Brasil On Line (José Antonio Pedriali)
O ex-prefeito de Apucarana Walter Pegorer, coordenador do programa das Vilas Rurais, revelou ontem que é um homem que acredita em milagres. Na inauguração da Vila Rural de Ibiporã, ontem, Pegorer garantiu: na próxima administração, que, segundo ele, continuará sob o comando de Jaime Lerner, serão entregues 1.500 vilas. A Vila Rural de Ibiporã foi a 70ª entregue pelo governo Lerner.

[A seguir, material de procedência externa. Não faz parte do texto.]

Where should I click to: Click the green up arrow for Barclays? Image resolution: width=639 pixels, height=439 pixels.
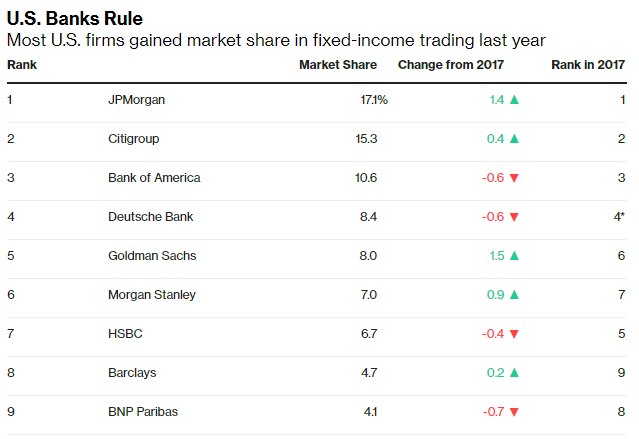click(514, 373)
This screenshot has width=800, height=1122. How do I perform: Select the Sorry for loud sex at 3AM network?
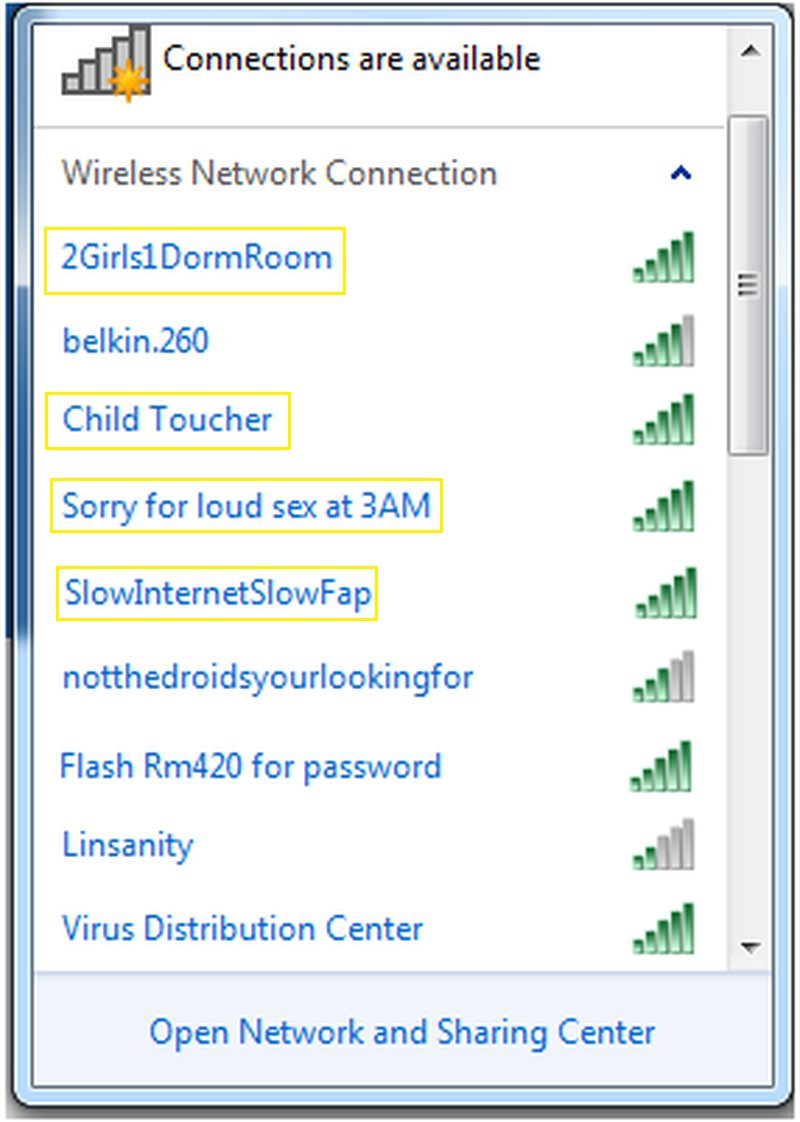pos(247,506)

MotimAlgo de podre está acontecendo no Reino da Dinamarca: a Comissão de Constituição e Justiça da Câmara (CCJ) autorizou o Supremo Tribunal Federal a processar um deputado! Segundo o presidente da CCJ, Henrique Eduardo Alves (PMDB-RN), foi a primeira vez na história que isto aconteceu. E a vítima é Davi Alves Silva (PPB-MA), acusado, quando prefeito de Imperatriz, na década de 80, de ter falsificado documentos para aposentar precocemente seus eleitores.
A filantropia de Davi Alves poderá lhe custar caro, se o Supremo comprovar sua culpa: ele poderá ficar impedido de exercer seus direitos políticos por oito anos. A perda do mandato, no entanto, está descartada, pois até que o Supremo julgue o seu caso - o que dependerá ainda da aprovação do plenário da Câmara - já estaremos na próxima legislatura. A não ser que, também pela primeira vez na história, a corte máxima do Judiciário encontre meios para acelerar um processo.
Fraudar o INSS é considerado crime do colarinho branco, e o réu é passível de ir para o xilindró, como aconteceu com a máfia da Baixada Fluminense, chefiada pelo juiz Nestor do Nascimento, e acontecerá em breve - torçamos, vis mortais - com a advogada Jorgina de Freitas, que está na iminência de encerrar seu exílio dourado na Costa Rica.
Prisão para um deputado (ou ex, se ele não tiver renovado o mandato quando seu caso for a julgamento) equivalerá, no Brasil, à abertura do Mar Vermelho por um simples movimento do cajado de Moisés. Um milagre!
A prudência nos aconselha a ir com calma. Primeiro, porque, por enquanto, Davi Alves é apenas um acusado, embora a ação movida contra ele, de autoria do Ministério Público, esteja suficientemente documentada e o Supremo, ao pedir autorização para julgá-lo, não é besta de cometer a leviandade de processar um inocente. Em segundo lugar, o corporativismo poderá voltar a se manifestar quando a decisão da CCJ for submetida ao plenário da Câmara.
Por enquanto, o que importa é o simbolismo da decisão da CCJ. A tradição de impunidade foi quebrada, mesmo que temporariamente. Pena que a mesma comissão tenha rejeitado recentemente a abertura de processo contra outros deputados, ou tenha decidido inocentá-los, mesmo que o acusado tenha se apresentado como réu confesso. Este é o caso de Chicão Brígido (PMDB-AC), que acaba de se safar de dois processos - por supostamente ter vendido seu voto para aprovar a emenda da reeleição e alugado seu mandato para a suplente, ficando com parte dos vencimentos dela e dos funcionários do gabinete. Neste segundo caso, Chicão admitiu a irregularidade, e tudo ficou como estava.
Marquinho Chedid (PSD-SP) é o exemplo mais escandaloso. Foi acusado de extorquir proprietários de casas de bingo em São Paulo, a acusação foi respaldada por gravações, e lá está o deputado, todo frufru, circulando com desenvoltura pelo Congresso.
O caso de Davi Alves nos remete, portanto, à observação inicial deste artigo: algo de podre deve estar acontecendo no Reino da Dinamarca.